In 1968 he completed a doctoral degree there, on multilayer dielectric filters for the ultraviolet, titled Appareillage permettant la réalisation de filtres multidiélectriques UV : Étude des couches Sb2O3.
[7][8] During this time, Agostini worked in the lab of Gérard Mainfray and Claude Manus, where he researched on multiphoton ionization using the powerful lasers there.
[9][10][11] In 2001, Agostini and his team at CEA Saclay along with Harm Geert Muller at the Dutch Foundation for Fundamental Research on Matter (FOM), using an advanced laser at the Laboratoire d'Optique Appliquée [fr], managed to create a train of pulses each 250 attoseconds in duration.
[12][13] Agostini was a visiting scientist at the Brookhaven National Laboratory in the U.S. state of New York between 2002 and 2004, where he worked in Louis F. DiMauro's group.

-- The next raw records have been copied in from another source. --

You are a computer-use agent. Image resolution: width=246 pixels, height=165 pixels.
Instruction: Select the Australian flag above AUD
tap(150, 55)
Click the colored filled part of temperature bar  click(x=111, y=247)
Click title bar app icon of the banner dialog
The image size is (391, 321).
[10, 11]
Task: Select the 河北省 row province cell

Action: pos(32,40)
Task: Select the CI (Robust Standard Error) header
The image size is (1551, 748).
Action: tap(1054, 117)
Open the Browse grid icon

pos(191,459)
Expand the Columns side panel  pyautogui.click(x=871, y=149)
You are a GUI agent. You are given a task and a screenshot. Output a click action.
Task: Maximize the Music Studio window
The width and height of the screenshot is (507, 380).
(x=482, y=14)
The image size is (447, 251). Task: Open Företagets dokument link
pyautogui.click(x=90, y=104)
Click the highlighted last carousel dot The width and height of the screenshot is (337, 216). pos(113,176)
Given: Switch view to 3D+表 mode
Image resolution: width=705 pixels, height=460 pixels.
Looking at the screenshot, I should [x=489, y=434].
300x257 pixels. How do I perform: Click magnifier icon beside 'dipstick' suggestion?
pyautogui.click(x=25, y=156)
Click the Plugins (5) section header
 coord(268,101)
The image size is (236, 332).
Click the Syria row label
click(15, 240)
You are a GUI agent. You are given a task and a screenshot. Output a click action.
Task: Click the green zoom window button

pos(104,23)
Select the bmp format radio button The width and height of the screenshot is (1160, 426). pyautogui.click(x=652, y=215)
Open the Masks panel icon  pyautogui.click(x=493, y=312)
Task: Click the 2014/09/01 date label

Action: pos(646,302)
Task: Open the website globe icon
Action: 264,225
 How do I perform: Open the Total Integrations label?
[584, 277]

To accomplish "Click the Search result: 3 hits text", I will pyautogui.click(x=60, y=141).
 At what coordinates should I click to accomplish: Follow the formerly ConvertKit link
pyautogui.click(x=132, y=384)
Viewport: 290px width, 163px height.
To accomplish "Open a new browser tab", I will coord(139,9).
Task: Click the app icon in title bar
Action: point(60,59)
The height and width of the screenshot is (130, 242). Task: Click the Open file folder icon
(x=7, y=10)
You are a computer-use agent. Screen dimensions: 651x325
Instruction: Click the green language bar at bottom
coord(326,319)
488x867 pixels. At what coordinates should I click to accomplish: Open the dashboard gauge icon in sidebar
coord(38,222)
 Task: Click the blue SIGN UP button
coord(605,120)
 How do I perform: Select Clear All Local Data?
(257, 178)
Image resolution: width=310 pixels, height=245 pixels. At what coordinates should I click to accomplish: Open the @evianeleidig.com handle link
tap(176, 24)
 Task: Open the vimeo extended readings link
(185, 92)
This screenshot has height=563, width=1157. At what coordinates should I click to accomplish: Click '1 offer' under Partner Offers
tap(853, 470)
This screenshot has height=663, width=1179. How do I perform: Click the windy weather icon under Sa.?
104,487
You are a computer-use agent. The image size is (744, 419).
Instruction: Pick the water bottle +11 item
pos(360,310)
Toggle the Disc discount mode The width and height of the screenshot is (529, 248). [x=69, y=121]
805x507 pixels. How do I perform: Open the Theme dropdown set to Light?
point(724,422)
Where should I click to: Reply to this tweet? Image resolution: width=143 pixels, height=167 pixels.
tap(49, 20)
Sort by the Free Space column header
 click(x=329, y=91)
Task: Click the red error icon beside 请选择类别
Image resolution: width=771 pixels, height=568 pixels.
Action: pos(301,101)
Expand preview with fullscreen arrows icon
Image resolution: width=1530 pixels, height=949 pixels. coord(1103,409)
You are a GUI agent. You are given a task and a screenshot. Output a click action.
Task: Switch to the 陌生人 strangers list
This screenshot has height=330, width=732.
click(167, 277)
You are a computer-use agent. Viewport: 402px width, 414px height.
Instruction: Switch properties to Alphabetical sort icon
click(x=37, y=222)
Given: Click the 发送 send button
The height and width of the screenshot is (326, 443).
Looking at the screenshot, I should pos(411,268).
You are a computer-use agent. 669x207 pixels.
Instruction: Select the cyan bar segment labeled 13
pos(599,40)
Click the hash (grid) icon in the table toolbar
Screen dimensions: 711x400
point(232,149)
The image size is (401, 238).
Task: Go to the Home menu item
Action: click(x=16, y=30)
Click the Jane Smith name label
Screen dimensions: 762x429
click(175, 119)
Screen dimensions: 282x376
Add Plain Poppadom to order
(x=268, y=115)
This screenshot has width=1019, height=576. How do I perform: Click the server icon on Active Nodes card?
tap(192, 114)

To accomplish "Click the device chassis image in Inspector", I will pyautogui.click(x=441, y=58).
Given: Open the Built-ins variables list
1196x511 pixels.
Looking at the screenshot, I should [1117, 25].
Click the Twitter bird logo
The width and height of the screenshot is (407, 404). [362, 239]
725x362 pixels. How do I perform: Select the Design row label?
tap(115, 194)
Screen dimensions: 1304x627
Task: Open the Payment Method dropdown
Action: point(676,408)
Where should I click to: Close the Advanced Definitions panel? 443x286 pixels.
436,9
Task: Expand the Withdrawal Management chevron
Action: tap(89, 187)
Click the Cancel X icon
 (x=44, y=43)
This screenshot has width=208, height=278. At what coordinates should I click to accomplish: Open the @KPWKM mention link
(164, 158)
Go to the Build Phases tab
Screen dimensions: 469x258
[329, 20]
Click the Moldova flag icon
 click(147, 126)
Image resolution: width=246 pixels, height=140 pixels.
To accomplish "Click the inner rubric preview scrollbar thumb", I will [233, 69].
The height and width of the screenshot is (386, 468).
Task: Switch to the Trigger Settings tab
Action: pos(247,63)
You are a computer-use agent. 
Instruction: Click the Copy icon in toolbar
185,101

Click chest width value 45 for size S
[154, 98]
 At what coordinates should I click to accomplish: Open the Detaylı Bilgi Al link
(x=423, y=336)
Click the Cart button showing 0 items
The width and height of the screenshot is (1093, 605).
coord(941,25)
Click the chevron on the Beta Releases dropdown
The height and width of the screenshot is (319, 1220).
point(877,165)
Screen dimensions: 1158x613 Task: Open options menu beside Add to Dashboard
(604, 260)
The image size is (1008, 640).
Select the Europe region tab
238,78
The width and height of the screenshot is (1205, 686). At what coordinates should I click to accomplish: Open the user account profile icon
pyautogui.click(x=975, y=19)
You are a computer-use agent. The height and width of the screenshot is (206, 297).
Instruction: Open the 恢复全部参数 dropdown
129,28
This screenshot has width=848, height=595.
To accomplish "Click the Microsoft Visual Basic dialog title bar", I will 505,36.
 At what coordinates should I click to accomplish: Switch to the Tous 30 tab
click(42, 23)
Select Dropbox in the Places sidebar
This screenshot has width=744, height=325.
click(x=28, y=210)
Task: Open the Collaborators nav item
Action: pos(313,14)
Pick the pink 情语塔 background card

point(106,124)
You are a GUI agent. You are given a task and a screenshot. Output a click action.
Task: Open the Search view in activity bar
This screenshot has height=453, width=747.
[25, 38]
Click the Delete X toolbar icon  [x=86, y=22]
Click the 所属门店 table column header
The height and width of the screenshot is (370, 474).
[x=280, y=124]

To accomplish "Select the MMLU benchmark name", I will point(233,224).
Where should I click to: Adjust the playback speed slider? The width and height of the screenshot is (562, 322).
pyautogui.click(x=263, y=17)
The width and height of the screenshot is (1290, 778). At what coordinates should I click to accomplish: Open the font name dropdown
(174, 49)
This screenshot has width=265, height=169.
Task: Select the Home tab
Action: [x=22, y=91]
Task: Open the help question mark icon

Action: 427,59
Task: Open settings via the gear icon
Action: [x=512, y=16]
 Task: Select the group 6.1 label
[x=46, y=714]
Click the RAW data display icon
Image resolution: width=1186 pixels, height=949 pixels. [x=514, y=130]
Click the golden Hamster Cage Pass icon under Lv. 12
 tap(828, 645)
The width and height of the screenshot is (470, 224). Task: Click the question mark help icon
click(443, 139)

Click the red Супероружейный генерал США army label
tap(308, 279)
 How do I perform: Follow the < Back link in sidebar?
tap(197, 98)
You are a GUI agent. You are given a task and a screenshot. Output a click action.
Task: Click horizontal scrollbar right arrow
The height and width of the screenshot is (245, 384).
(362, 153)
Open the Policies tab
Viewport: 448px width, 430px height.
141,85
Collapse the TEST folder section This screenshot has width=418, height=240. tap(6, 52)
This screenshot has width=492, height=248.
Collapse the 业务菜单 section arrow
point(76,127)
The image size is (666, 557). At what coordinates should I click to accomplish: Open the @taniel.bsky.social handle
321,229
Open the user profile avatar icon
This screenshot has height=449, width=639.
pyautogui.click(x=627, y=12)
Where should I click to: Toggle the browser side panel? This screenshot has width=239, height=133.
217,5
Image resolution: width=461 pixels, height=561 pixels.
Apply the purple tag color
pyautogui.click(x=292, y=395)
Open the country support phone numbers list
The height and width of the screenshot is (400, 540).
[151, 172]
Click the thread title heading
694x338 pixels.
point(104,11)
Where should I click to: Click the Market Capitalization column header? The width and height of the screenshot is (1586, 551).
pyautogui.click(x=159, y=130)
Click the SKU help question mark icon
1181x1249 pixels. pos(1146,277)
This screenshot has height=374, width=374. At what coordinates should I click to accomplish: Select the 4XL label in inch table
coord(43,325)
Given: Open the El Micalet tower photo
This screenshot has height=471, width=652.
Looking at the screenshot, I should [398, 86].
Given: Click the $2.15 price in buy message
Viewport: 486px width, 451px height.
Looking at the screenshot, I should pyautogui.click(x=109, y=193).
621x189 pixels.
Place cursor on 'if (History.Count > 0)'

He was elected a Fellow of OSA in 2008 “for leadership in the development of innovative experiments providing major insights into the dynamics of the nonlinear response of atoms and molecules submitted to strong infrared laser pulses.”[7] In 2023, he received the Nobel Prize in Physics for "for experimental methods that generate attosecond pulses of light for the study of electron dynamics in matter" along with Anne L'Huillier and Ferenc Krausz.